Published on January 16, 2008 at 4:14 AM · No Comments

Os pesquisadores do UCLA encontraram que uma proteína chave nas pilhas dendrítico do corpo pode parar o vírus que causa o AIDS da parte “de brotamento” do ciclo de vida dos vírus que é crucial a sua capacidade para replicate e contaminar outras pilhas.

O estudo, programado para a publicação na introdução de Abril da Federação de Sociedades Americanas para o Jornal do FASEB da Biologia Experimental, é actualmente acessível em linha em www.fasebj.org/cgi/rapidpdf/fj.07-9443comv3.pdf.

“Se nós podemos obstruir a geração do vírus, a seguir nós podemos controlar a doença,” disse a Pungência de Shen do autor principal, o professor adjunto na divisão da biologia e da medicina orais na Escola do UCLA de Odontologia e um membro do Instituto do AIDS do UCLA.

As pilhas Dendrítico são glóbulos brancos especializados nos nós da pele, da mucosa e de linfa que o pedal de arranque uma resposta imune preliminar aos invasores estrangeiros ativando os linfócitos, incluindo as pilhas de T esse VIH visa.
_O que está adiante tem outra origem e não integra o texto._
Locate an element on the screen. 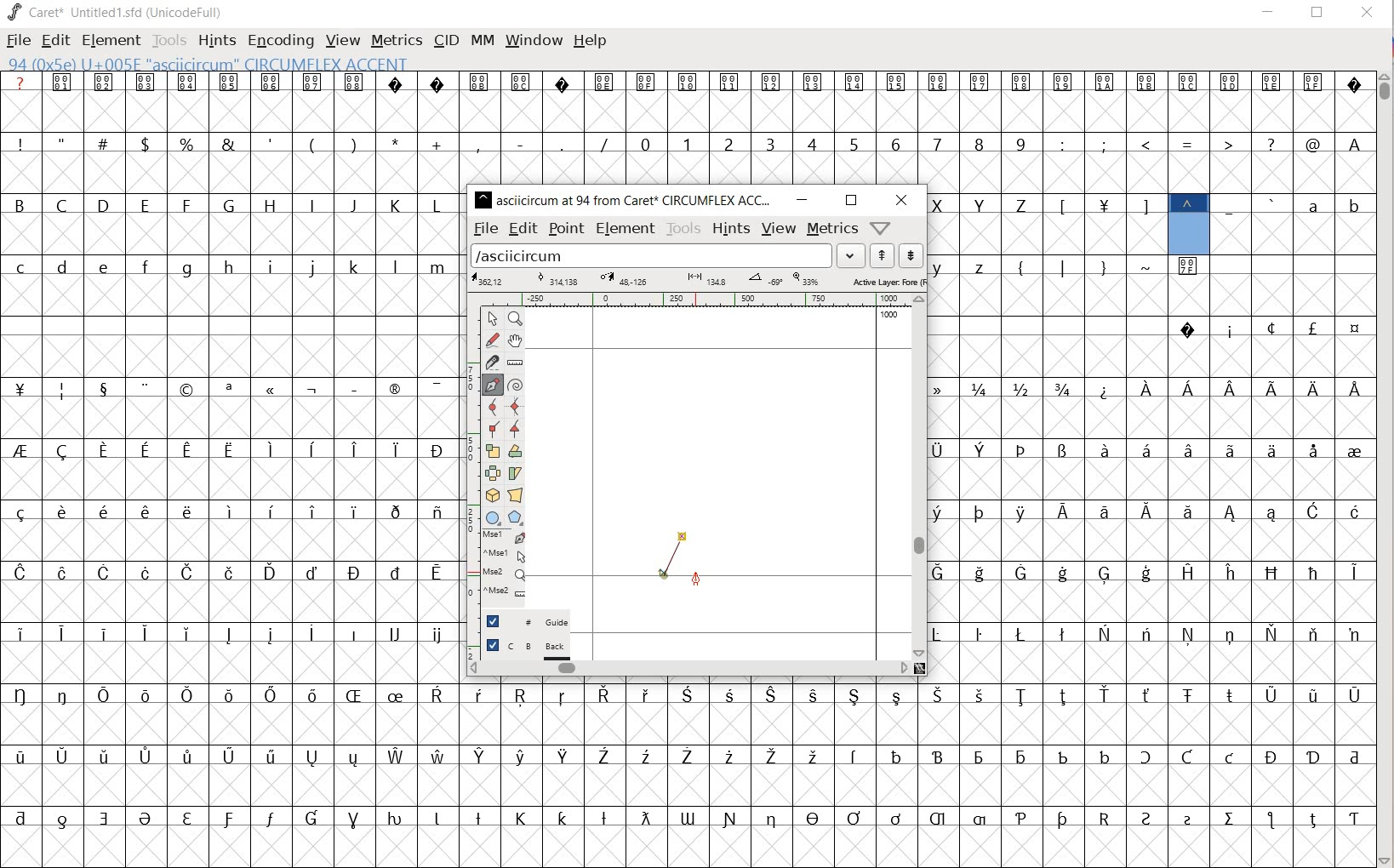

Embora as pilhas dendrítico podem ser contaminadas com VIH - e para jogar certamente um papel crucial em transmitir o vírus às pilhas de T - estudos mostraram que a geração viral destas pilhas é quase cem vezes mais baixa do que das pilhas de T contaminadas, indicando que as pilhas podem possuir alguma propriedade de inibição.

A Pungência sups que DC-SIGN, uma proteína expressada em pilhas dendrítico, pode ser responsável para tal inibição. E seus colegas encontraram que DC-SIGN e uma proteína relacionada, DC-SIGNR, ambos demonstraram 95 por cento a 99,5 por cento de inibição de produção viral das pilhas de anfitrião.
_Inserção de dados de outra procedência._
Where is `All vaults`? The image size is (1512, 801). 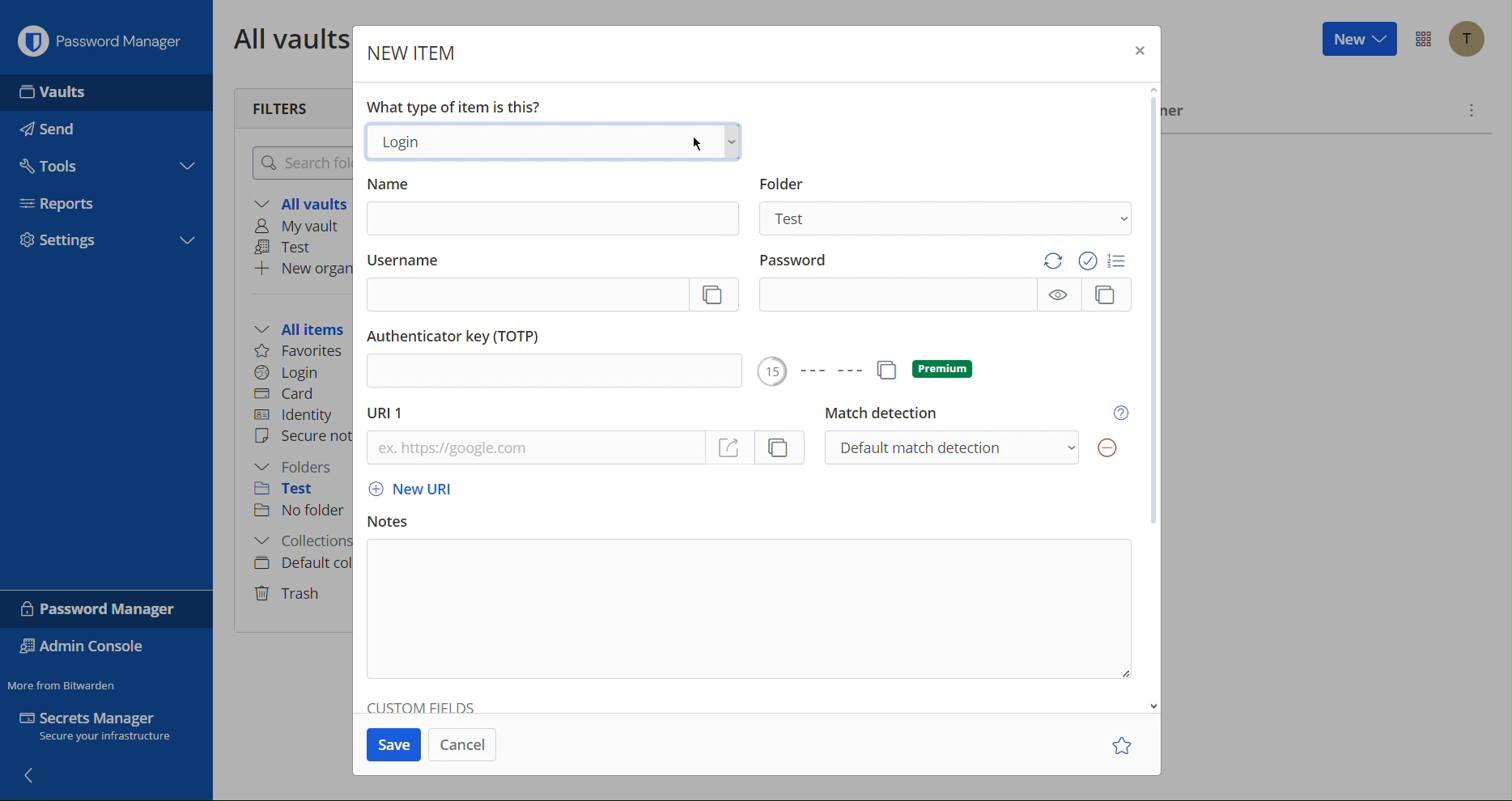
All vaults is located at coordinates (288, 37).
Poucas pilhas estão contaminadas Muito quando o VIH incorpora primeiramente o corpo humano, mas o vírus cria ràpida as cópias novas dse, que contaminam por sua vez mais pilhas. Para conseguir este, o vírus, após ter contaminado uma pilha, envia envelopes da proteína à membrana de pilha. Os genomas virais então combinam com as proteínas estruturais virais e movem-se nestes envelopes. Os envelopes borbulham, ou botão, externo, liberando as partículas virais que contaminarão mais pilhas e começarão ciclos de vida virais novos.